**YOUR OBJECTIVE**: Please return every line of the records that contains the word "will".

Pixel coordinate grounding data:
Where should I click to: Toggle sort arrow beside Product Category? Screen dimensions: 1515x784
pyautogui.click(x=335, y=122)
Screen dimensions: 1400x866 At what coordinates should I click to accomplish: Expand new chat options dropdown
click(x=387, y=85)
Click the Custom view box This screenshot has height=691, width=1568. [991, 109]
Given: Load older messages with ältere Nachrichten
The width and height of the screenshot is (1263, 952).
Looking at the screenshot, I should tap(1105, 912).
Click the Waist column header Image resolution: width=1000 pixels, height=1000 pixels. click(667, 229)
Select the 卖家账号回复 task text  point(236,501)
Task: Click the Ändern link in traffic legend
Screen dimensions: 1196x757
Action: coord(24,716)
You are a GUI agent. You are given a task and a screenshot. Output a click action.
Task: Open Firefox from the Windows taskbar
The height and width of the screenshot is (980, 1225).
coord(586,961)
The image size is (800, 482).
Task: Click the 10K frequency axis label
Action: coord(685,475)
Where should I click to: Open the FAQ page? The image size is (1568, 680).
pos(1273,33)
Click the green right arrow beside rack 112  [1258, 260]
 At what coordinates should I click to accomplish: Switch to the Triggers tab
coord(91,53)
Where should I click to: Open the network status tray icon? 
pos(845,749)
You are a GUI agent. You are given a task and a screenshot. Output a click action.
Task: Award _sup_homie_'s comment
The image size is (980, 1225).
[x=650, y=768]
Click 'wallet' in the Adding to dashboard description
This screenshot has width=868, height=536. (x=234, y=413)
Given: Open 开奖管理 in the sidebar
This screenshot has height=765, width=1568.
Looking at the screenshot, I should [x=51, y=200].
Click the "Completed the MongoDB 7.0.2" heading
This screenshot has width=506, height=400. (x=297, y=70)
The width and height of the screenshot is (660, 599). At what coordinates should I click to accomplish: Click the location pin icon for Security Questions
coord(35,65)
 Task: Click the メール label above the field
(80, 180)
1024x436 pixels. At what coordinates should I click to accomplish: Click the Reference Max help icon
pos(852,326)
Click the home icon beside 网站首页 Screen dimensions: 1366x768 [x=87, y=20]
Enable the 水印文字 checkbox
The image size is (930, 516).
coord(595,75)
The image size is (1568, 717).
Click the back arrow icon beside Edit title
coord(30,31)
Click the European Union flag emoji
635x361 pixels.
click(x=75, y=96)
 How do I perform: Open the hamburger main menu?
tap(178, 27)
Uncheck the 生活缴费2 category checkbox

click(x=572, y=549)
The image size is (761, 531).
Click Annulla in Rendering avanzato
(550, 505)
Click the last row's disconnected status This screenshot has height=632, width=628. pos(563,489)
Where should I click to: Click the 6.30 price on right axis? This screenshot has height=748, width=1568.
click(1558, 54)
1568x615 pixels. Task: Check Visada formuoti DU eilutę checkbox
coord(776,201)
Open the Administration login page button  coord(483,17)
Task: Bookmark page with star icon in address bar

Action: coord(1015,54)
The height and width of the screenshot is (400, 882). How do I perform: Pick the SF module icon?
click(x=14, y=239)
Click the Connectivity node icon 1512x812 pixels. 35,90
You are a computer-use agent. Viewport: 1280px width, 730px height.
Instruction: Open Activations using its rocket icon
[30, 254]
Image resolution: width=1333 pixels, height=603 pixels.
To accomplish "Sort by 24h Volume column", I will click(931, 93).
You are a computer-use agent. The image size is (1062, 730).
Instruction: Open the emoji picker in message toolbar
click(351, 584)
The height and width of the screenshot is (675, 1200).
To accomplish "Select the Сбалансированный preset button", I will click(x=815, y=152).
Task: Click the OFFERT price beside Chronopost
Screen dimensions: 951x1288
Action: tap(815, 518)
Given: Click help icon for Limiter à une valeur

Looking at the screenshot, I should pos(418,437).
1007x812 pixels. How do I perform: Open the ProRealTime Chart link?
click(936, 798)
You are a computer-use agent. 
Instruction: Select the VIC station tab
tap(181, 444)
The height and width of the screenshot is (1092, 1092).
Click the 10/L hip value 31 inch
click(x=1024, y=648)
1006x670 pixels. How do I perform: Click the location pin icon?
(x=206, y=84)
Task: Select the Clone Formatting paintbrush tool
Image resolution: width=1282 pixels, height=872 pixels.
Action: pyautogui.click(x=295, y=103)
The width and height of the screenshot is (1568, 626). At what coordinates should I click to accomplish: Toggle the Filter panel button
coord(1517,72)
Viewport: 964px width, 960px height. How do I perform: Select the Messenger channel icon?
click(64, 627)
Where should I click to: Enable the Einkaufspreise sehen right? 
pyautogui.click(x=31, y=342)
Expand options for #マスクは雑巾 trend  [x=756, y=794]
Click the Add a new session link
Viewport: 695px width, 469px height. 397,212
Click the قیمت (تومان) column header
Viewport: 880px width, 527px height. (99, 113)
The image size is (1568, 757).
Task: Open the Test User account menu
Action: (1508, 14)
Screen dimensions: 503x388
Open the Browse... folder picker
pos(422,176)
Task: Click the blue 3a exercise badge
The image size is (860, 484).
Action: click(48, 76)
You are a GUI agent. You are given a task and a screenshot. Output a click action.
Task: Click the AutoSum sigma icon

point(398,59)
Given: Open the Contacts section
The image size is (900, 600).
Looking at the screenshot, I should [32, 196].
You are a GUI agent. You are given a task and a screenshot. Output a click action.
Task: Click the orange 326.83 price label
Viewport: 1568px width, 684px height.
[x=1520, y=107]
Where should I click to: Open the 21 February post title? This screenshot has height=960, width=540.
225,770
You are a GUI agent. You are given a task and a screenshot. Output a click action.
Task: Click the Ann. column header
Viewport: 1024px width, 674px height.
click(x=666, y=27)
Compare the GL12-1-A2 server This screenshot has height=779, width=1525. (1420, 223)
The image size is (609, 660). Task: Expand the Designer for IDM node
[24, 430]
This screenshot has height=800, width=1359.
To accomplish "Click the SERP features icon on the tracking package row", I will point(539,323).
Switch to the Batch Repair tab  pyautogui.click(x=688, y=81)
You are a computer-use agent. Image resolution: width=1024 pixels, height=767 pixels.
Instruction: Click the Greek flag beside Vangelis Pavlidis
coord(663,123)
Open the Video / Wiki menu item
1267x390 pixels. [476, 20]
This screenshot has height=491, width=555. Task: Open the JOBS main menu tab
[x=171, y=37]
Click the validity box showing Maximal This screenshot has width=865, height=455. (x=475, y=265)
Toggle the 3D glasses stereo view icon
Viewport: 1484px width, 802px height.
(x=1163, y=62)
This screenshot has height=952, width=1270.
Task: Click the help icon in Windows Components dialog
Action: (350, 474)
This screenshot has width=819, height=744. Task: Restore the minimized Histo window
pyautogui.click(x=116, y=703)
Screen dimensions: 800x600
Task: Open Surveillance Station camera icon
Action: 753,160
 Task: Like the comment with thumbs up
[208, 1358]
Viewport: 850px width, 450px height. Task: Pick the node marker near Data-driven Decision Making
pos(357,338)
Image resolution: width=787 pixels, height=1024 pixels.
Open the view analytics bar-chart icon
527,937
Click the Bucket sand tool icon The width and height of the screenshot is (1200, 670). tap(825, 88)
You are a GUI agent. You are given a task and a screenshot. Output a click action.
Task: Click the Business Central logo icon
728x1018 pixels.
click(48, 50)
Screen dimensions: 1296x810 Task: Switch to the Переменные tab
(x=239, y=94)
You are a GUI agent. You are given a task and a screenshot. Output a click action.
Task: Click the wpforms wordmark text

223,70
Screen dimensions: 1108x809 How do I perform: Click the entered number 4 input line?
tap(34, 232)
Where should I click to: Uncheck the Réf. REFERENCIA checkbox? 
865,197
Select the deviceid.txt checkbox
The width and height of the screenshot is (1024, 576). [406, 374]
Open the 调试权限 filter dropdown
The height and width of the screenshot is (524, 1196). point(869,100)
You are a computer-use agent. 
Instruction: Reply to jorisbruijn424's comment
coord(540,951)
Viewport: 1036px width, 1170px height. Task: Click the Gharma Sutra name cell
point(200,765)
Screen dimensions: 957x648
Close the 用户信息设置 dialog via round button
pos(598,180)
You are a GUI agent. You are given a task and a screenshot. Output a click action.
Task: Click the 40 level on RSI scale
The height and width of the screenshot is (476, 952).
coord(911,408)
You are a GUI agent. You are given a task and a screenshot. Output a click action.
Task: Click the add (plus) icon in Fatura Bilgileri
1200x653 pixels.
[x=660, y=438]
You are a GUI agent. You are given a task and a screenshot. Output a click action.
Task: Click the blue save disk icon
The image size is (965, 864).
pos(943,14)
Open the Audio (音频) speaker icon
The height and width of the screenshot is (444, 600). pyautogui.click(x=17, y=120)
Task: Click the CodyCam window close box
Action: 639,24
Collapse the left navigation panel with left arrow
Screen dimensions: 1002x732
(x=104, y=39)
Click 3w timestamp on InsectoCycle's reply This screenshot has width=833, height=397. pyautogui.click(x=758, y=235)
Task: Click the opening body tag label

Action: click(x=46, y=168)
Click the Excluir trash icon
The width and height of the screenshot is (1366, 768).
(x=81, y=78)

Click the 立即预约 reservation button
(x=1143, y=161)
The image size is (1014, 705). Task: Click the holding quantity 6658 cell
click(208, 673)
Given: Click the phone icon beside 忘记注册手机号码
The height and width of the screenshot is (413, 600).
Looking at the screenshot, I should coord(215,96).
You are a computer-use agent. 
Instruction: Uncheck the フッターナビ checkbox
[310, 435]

**EXERCISE ANSWER**:
To accomplish "Sort by 24h Volume column", I will click(931, 93).
To accomplish "Select the Сбалансированный preset button", I will click(x=815, y=152).
To accomplish "Click the SERP features icon on the tracking package row", I will point(539,323).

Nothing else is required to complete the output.